Datactics and Solidatus have made a ground-breaking technology alliance that integrates the former’s data quality and latter’s data lineage tools to manage data quality in motion. The integration helps data practitioners visualise where data quality issues are occurring, understand the business impact of poor data quality, and quickly locate and fix quality issues wherever the data occurs, in turn, reducing the time and cost of root cause analysis.
In an exclusive interview with Data Management Insight, Solidatus and Datactics noted their individual strengths and how combining these would produce more than the sum of their parts. Stuart Harvey, CEO at Datactics, said: “The integration is predicated on the desire of clients to look at data not only at rest, but also in motion. They want to measure data quality as data comes into the organisation, as well as when it flows across the organisation to see whether quality is being maintained and identify any problems.”

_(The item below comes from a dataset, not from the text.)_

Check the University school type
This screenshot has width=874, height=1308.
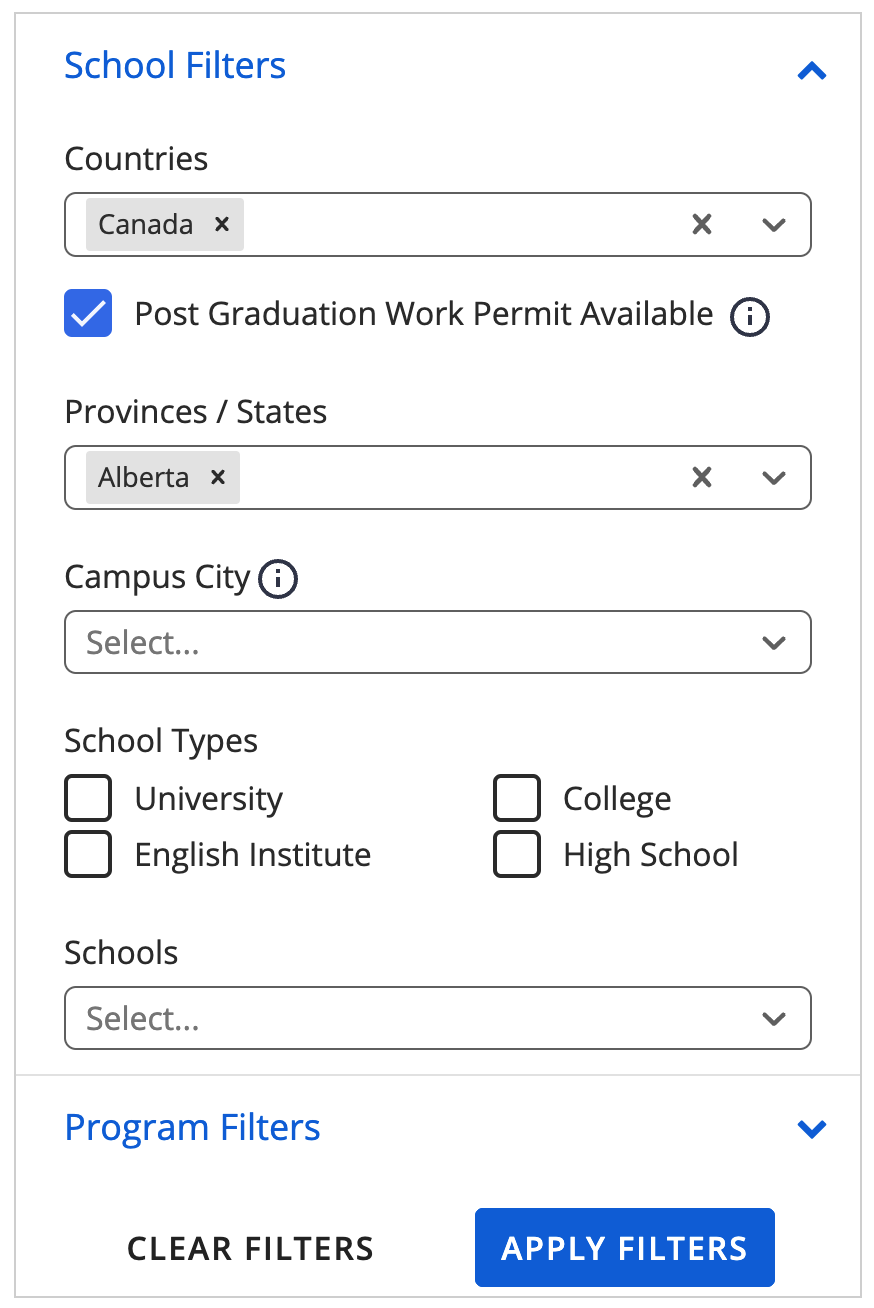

From a data lineage perspective, Howard Travers, head of technology alliances at Solidatus, said: “This is not just about creating a lineage map and being able to edit it. The integration provides observability, flags data and makes it possible to question the data. A problem can be seen in a data flow and its importance can be considered; perhaps it would have an impact on a regulatory report and needs to be prioritised. Using Solidatus data location coordinates to redeploy Datactics data quality rules wherever the data resides, reduces the time and cost of root cause analysis that in other circumstances can take months.”
While Solidatus scans metadata and Datactics data, the integration includes a unique path key that allows both solutions to understand where data resides and where it is failing. Datactics uses a Rest API and the key to push data quality results to Solidatus, which visualises data quality in motion, and provides lineage and data coordinates of the various sources of the data. The same data quality rules in Datactics can then be redeployed across each origin of the data to discover the root cause of the problem.
Harvey commented: “Clients want to be able to not just identify data quality problems, but to identify and fix them rapidly. Visualisation and lineage in Solidatus support this. This is huge for data managers.”
The integration of the Datactics and Solidatus tools is already finding success, with users including a Global Systematically Important Bank (G-SIB) using it for BCBS 239 reporting. “The integration has been proved in the field and is successful. This validates what we have done,” concluded Travers.